Stored items:
=== Section Start ===
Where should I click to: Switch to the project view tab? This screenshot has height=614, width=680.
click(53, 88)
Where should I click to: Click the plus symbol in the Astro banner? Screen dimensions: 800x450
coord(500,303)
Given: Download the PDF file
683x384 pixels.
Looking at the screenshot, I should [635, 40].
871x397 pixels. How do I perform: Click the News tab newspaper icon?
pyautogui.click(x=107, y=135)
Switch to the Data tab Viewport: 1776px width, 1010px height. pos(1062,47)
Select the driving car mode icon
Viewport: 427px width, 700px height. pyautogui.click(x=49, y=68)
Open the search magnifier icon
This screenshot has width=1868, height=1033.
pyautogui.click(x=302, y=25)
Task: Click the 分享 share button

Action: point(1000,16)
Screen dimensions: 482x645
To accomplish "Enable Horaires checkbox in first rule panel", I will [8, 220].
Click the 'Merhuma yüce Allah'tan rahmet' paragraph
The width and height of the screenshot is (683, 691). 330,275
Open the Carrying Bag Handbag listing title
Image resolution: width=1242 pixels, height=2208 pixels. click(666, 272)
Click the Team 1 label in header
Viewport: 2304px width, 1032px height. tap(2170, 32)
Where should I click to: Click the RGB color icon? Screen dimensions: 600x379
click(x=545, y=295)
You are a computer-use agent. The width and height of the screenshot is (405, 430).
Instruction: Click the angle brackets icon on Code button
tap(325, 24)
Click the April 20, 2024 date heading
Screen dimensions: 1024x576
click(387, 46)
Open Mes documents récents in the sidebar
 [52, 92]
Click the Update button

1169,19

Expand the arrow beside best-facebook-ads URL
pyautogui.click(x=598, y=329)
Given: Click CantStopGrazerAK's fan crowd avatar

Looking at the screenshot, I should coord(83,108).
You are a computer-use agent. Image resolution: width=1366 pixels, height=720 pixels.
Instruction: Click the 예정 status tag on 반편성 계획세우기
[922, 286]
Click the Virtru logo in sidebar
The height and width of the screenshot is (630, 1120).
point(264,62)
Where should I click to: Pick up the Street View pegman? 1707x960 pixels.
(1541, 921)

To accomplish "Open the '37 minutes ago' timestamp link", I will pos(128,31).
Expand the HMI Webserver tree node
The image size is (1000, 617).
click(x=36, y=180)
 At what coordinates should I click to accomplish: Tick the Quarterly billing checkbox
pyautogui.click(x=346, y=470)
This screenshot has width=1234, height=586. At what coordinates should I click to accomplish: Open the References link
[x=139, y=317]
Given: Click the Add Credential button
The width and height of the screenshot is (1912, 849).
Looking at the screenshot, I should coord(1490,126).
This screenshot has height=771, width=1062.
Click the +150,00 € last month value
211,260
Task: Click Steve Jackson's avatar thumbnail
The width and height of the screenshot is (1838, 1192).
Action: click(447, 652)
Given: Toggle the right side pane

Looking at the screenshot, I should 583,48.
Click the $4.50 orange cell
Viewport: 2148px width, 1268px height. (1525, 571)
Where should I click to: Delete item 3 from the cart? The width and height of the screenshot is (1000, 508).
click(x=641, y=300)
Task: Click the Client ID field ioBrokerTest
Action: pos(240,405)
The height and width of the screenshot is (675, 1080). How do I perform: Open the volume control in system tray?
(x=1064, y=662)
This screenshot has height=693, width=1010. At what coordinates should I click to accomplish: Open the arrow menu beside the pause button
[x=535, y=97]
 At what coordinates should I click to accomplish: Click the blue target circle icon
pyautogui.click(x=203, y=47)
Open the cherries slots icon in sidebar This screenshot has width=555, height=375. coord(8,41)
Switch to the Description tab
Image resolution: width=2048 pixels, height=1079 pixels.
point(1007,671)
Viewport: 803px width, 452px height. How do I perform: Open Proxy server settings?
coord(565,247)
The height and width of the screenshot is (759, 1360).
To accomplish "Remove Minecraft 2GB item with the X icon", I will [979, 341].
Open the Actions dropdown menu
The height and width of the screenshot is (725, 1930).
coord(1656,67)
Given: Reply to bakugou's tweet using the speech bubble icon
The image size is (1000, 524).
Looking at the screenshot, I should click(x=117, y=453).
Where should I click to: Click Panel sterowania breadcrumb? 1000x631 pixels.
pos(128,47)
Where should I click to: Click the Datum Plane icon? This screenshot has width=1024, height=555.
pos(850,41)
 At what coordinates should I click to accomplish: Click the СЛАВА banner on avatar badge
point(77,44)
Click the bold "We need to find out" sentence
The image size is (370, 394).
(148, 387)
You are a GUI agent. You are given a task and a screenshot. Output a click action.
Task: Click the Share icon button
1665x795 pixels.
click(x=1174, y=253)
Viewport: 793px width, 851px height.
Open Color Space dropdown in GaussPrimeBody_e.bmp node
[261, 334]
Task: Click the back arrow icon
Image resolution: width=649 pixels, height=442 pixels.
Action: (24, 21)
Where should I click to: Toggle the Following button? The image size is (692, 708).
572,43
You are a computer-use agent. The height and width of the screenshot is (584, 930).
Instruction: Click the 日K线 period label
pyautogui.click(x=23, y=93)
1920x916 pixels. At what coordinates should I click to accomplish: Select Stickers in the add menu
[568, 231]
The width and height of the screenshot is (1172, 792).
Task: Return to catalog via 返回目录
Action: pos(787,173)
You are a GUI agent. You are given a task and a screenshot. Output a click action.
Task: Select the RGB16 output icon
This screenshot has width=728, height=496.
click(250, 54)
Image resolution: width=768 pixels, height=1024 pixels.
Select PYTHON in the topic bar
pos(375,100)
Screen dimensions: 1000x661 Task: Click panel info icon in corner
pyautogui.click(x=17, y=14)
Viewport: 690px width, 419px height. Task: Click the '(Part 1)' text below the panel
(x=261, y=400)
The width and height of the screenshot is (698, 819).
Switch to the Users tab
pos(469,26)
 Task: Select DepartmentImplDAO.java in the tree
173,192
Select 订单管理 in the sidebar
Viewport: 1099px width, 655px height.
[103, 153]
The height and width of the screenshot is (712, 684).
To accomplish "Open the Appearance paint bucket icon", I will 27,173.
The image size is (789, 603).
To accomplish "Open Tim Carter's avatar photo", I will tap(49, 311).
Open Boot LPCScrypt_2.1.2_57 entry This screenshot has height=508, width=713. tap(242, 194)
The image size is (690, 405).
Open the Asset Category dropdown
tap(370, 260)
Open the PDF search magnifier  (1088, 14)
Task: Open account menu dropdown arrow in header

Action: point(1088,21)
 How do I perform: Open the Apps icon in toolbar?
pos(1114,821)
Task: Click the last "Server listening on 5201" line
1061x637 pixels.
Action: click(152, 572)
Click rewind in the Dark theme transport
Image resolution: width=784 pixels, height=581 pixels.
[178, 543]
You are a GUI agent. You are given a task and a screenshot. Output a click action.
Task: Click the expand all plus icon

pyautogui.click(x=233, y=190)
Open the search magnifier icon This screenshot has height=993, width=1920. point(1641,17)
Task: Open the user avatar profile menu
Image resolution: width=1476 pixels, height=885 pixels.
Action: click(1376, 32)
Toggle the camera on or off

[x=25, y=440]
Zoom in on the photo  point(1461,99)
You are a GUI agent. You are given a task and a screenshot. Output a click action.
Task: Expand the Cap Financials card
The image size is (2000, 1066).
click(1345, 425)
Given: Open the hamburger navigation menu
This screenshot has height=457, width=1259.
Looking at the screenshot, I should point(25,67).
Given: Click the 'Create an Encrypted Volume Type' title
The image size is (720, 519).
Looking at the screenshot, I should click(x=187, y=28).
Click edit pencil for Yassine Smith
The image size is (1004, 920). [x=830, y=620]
=== Section End ===
Your instructions: From the data above, pick out each line containing "will" and copy it.

Task solution:
To accomplish "Enable Horaires checkbox in first rule panel", I will [8, 220].
To accomplish "Open the '37 minutes ago' timestamp link", I will pos(128,31).
To accomplish "Remove Minecraft 2GB item with the X icon", I will [979, 341].
To accomplish "Open the Appearance paint bucket icon", I will 27,173.
To accomplish "Open Tim Carter's avatar photo", I will tap(49, 311).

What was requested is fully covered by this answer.